Her peer Brynn Lewis, a recent Computer Science graduate, began her time with the project by source-checking and drafting author profiles, then joined the site redesign team. In her blog post, she notes the challenge of working with the team to “constantly mak[e] decisions about how to turn a larger vision of Orlando’s future into a concrete application.” Connecting her work to her program of study and vision for her own future, she notes, “I am coming out of this project with technical programming and database experience but also (hopefully) a more thoughtful perspective . . . about consciously designing and delivering research tools.” Brynn implemented the tag search functionality in the new interface.

Like other Orlandians, these student members of our project have observed the unpredictable impact of their participation on their own thinking, paralleling the surprise encounters that frequently occur as users—researchers and students alike—set their own paths through the textbase. 

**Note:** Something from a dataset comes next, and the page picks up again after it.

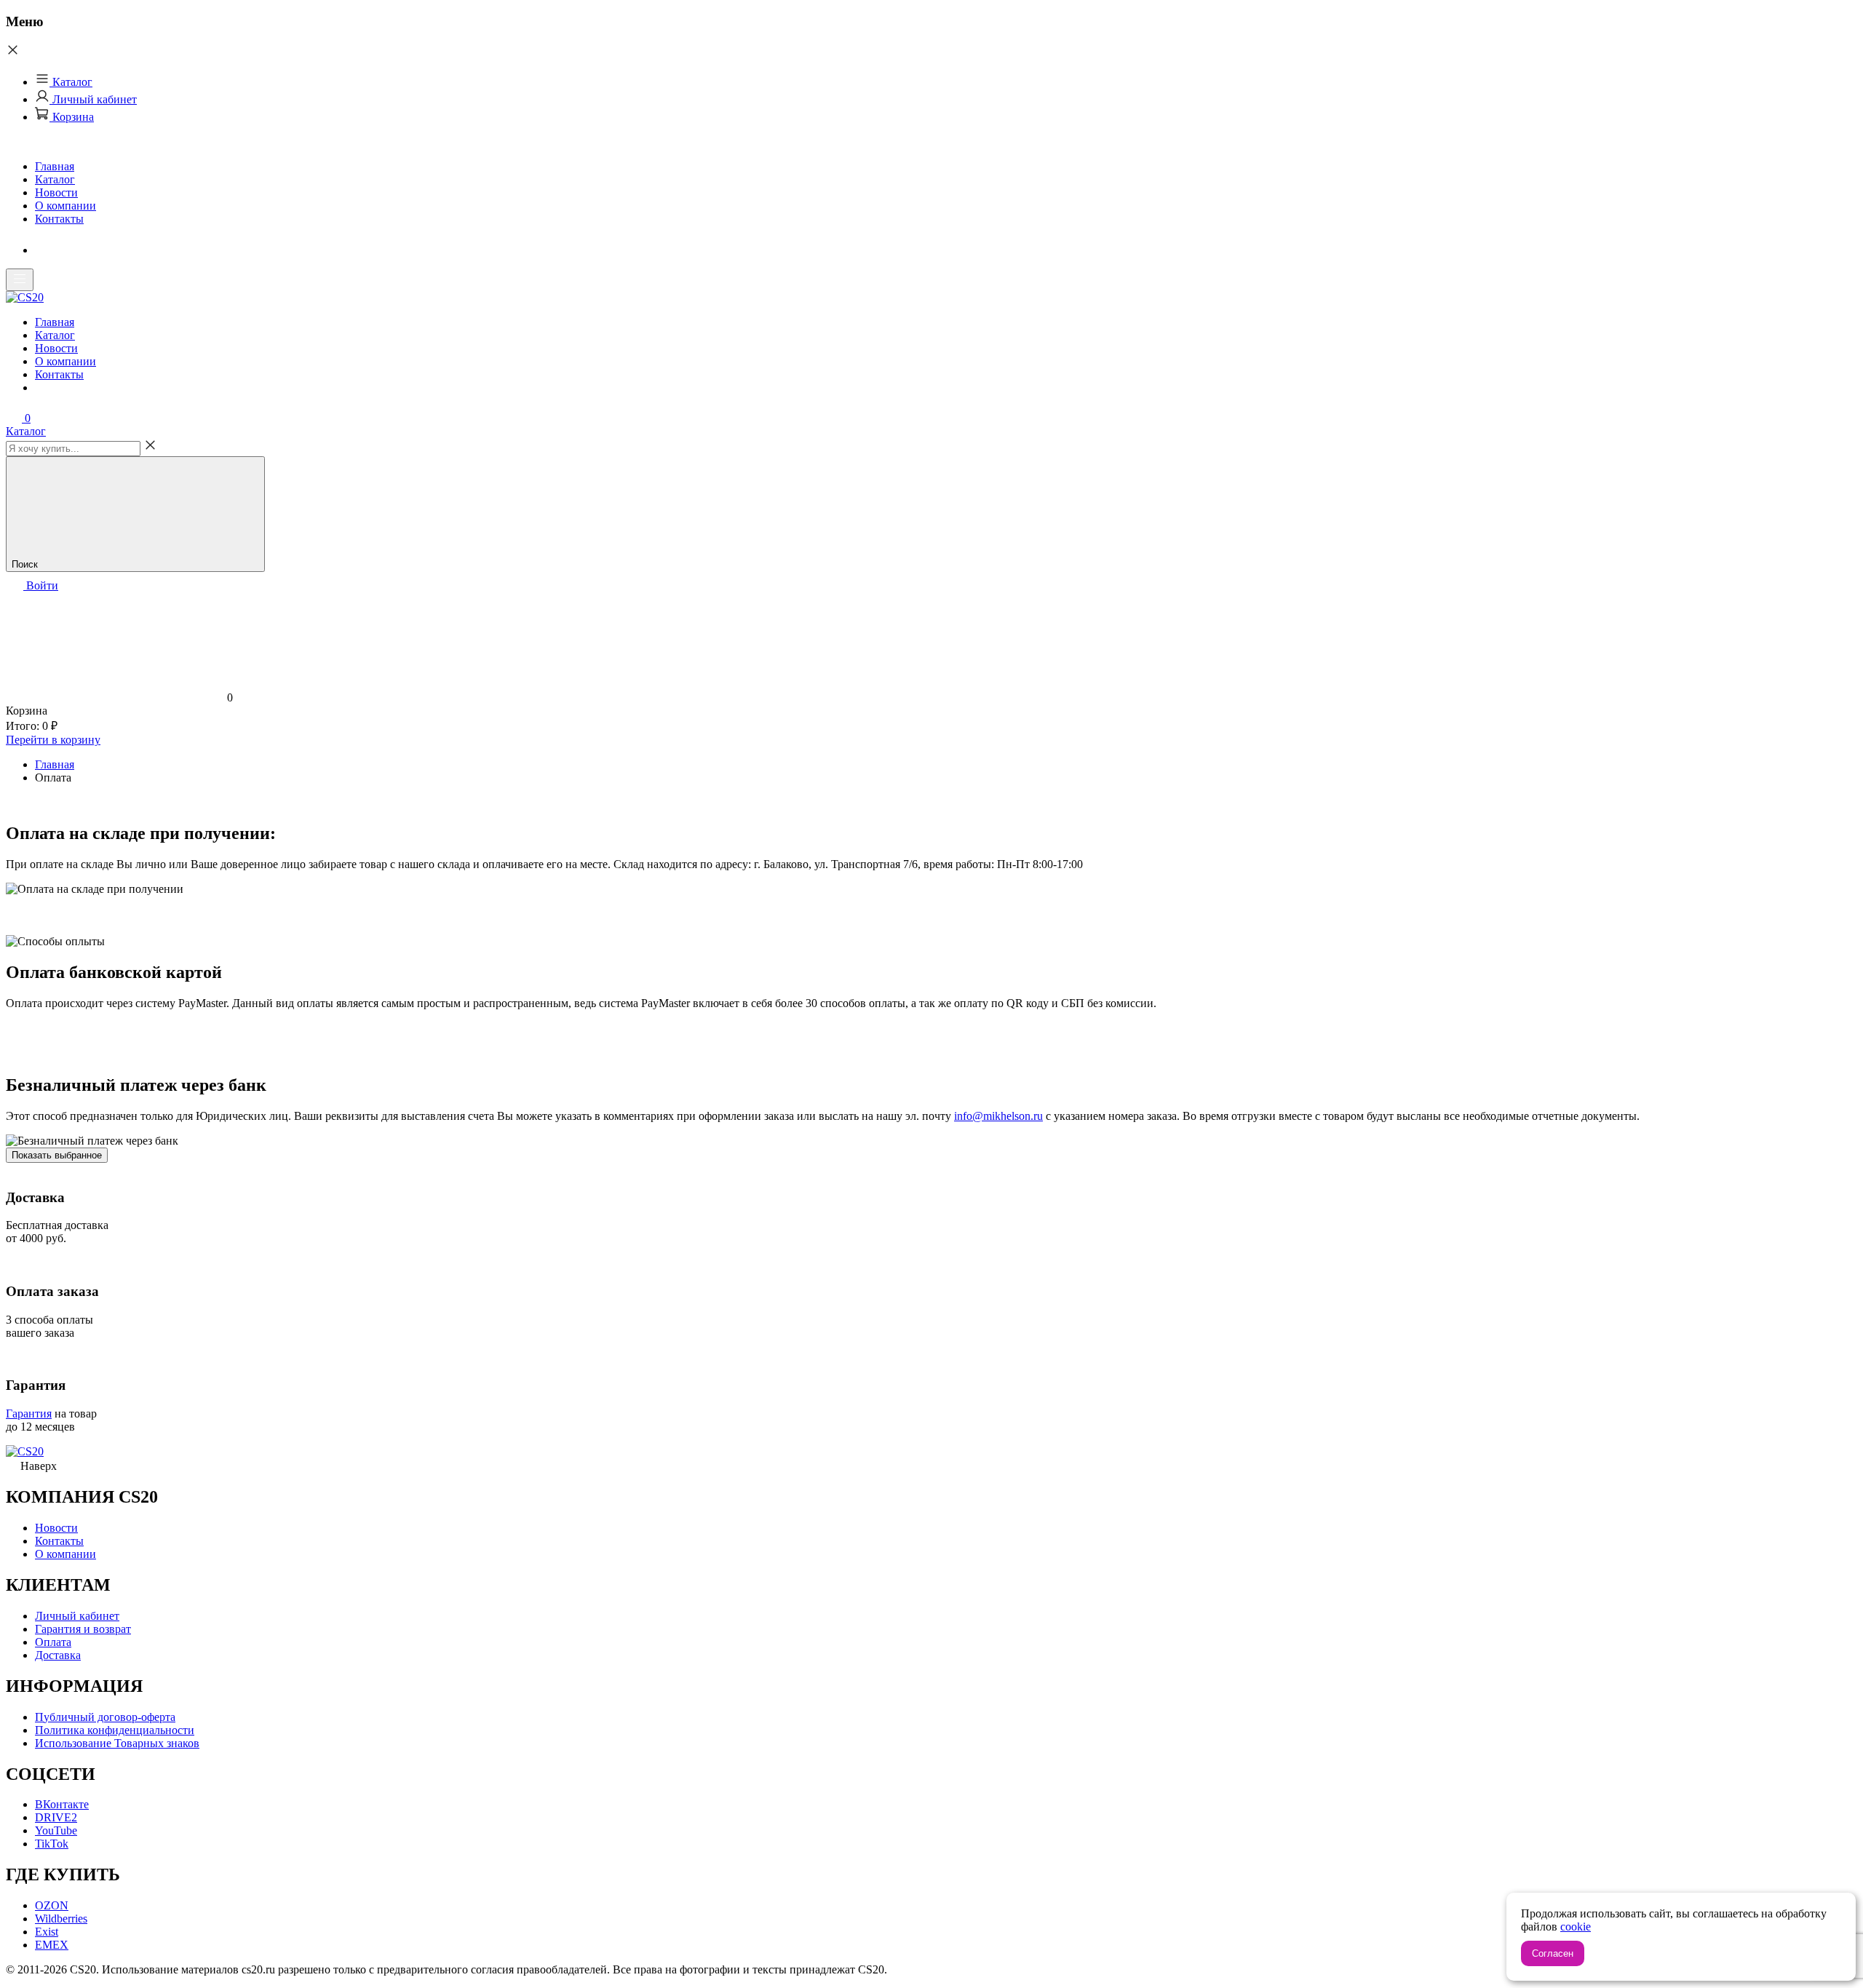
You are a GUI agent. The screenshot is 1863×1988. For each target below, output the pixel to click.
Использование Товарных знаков (117, 1743)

Women's writing and literary history

In the fifteen years since the textbase's original publication, critics have increasingly questioned whether we still need a separate field for women's writing now that so many women's texts have been mainstreamed. The Orlando Project answers a resounding 'yes' if only because of the intransigence of patriarchal culture: as long as sexism affects writing and reading by women, there is a need for an overt commitment to centering women's voices. In fact, such a commitment may be needed now more than ever as university curriculums cease to offer specific courses on women's writing while women remain frustratingly under-represented on syllabi in literature.

Women's writing coheres not because women wrote a separate literature or have an essential identity different from men, but because they wrote and read within social and political contexts of intersectional gender oppression. As well, women's writing endures as a field because, given systemic sexism, the work of recuperation is never over. Many of the texts 'recovered' in the 1970s and 80s are now out of print, many major women writers remain without scholarly editions or biographies, and many anthologies and reviews still do not equitably include women, especially BIPOC writers.  A recent numerical analysis of women writers in Romantic literature anthologies demonstrates that though there may be close to equity in the number of women to men, the pages devoted to women are far fewer (only 22% in the 2012 Norton) and they are often included within "contexts" sections, as background to the big boys (Levy and Perry). Research on the representation of texts by women, in and beyond anthologies, in undergraduate survey courses during the late 2010s indicates a “syllabi gender gap” (Harris et. al.). Imbalances also emerge in literary scholarship. In the inaugural issue of Feminist Modernist Studies, its editor asserts that “we have not yet witnessed an intensive, large-scale exploration of gender and modernism in literature, art, and cultural studies” (Laity). 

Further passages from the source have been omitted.